Ok, I kid, I kid (sort of). The typical day is slightly more compelling, though I'm not sure what you expect. My first three weeks here were actually quite atypical because of both my arrival to the location and the holiday season. Being new always means a steep learning curve. While I'm still on the curve, it's not as steep as it was my first few weeks here. The holidays were interesting as well because January 1-8 was treated as a holiday for local staff (and so the office was basically gutted for an entire week and since that time period straddled a weekend, many people took a few extra days off at the beginning and end to take a full 16 days off from work (going from Saturday, December 28 to Sunday, January 12). Now things are more even, though we're in the midst of what I will obliquely call some lumpy staffing coverage owing to factors which regular readers (if any are left) will know I never provide details on. Suffice to say, this is the hand I inherited from my manager and predecessor and it's something that can be worked through.

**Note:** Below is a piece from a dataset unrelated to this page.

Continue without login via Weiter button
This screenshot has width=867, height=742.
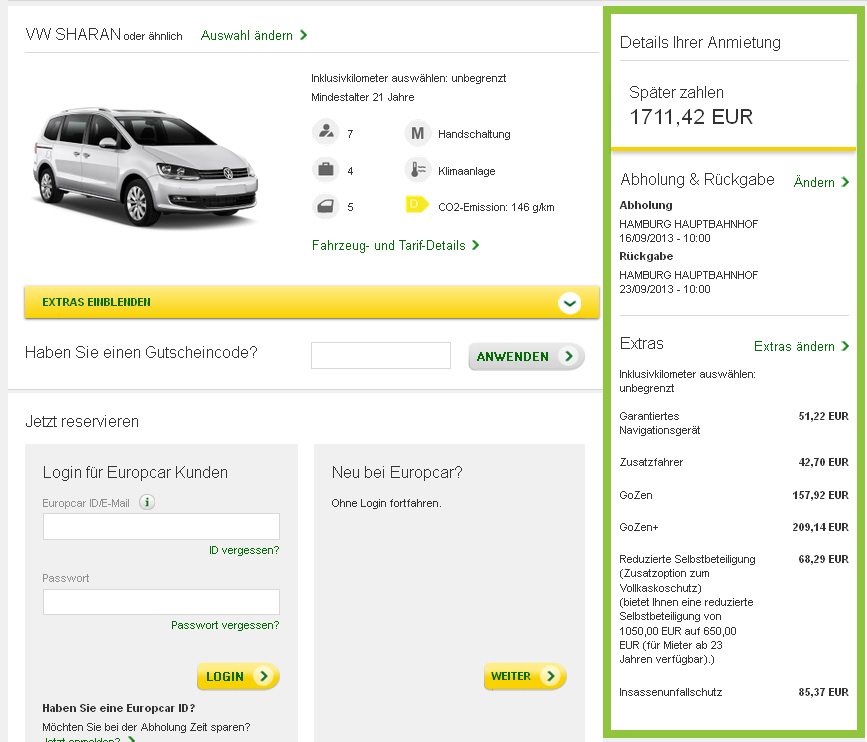524,677
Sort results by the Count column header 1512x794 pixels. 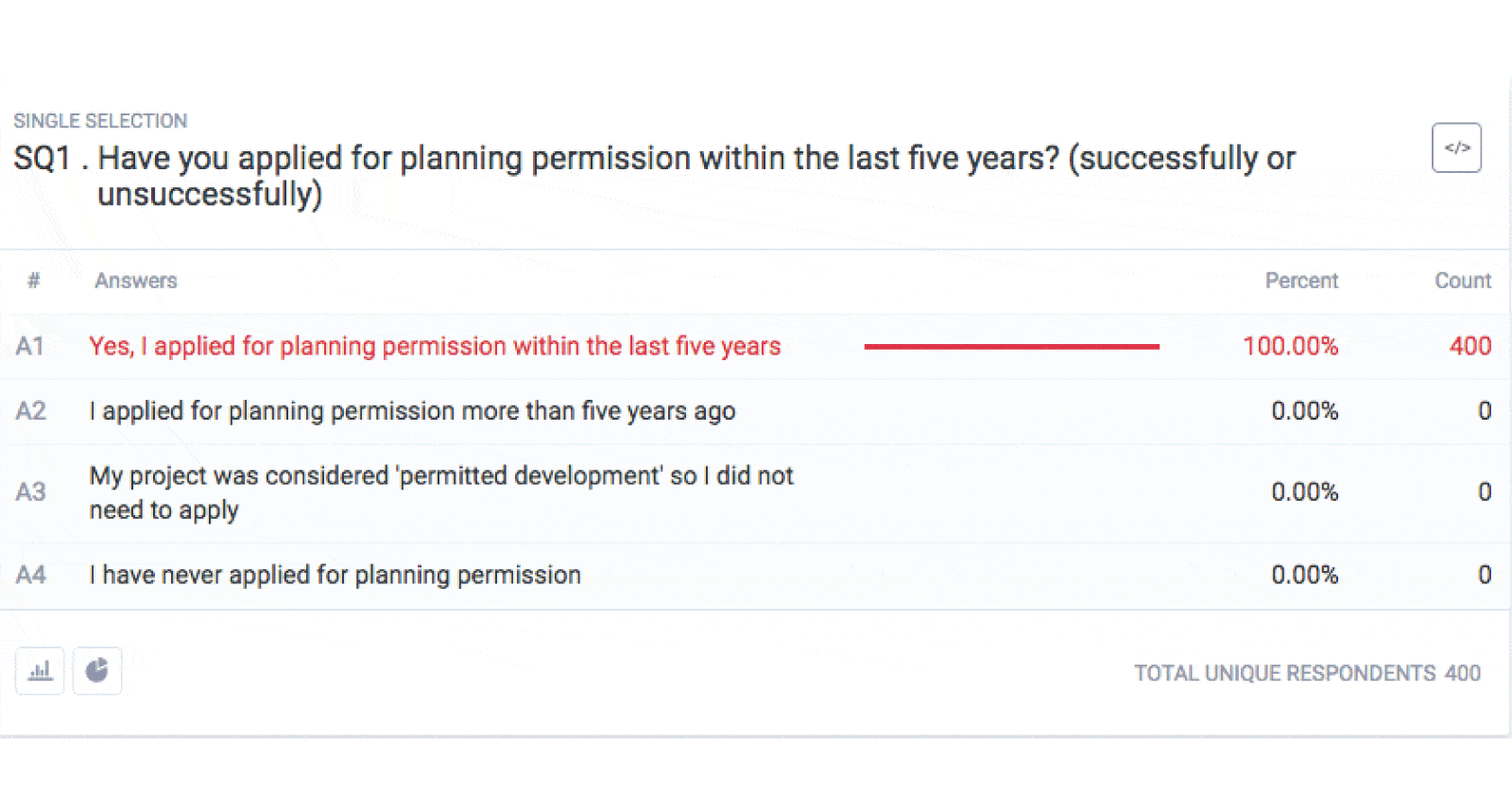1462,281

The set-up here is quite good, at least in terms of convenience. I usually get up between 06:00-06:30 and stroll out the door by 06:50 to head toward the bus stop. My employer runs buses to the office/base facility since it is at the edge of town (and then some). On weekdays, the bus comes at 07:13 and I'm usually at my desk between 07:30-07:40 depending on the traffic (aka: depending on how much snow is on the ground). There is a later bus, but it arrives after 09:00 and is for shamefully late employees. Office work is office work, some people to meet, things to review, numbers to crunch, e-mails to ignore, etc. Lunch is provided in an on-site cafeteria. It's nothing fancy, but a nice warm meal does eliminate the need to put any time or thought into lunch plans. From a business perspective, it's really the only sensible thing to do. The base is several kilometers from shops and restaurants so on-site meals allow employees to spend more time at work and less time eating. Well, perhaps the same amount of time actually eating, but the one minute walk to the cafeteria is much shorter than the time it would take to go out to eat every day. At the end of the day, there are a few more bus options, leaving at five past the hour from 17:05 to 20:05. Want to stay later? Then you'll be taking a taxi home unless you have your own car.

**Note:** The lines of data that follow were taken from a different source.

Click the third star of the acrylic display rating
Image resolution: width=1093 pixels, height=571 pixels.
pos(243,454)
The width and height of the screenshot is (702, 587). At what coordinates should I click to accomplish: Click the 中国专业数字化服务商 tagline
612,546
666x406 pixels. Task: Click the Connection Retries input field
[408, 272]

About cars, I don't have one here. I could purchase one, but lack most of the reasons others have for doing so like family or living far away from the bus stops or a need for speed or desire to go off-roading or any of those sorts of things. A car would not simplify my life. It would moderately complicate my life. Sure, it would be convenient, but you know what's even more convenient? Not having to drive to work. I can sleep on the bus (or at least close my eyes since it is a very bumpy road), read, avoid any form of socialization with grim-faced Russians, etc. I never worry about parking, being too tired to drive, or ice on the roads. I have not had a daily commute in nearly three years and have not owned a car in more than five years. (In both Hungary and Gabon, I had an assigned company vehicle and drove myself to work.)

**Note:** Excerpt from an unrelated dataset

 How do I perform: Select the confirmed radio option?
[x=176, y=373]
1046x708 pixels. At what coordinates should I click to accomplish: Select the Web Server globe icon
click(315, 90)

Regardless of my commute to and from work, I usually get home in the evenings, have a light dinner, water my plants, and consume some fiction-based media. It's as exciting as it sounds. Yes, I've been out a few times, but until our lumpy work coverage gets sorted out in a few weeks, I do not have much time for making it rain at da club. Seriously, the days here take on a routine, much like anywhere else. Routine drives most days, provides normalcy (and often sanity), and generally keeps things far less dramatic than they otherwise would be.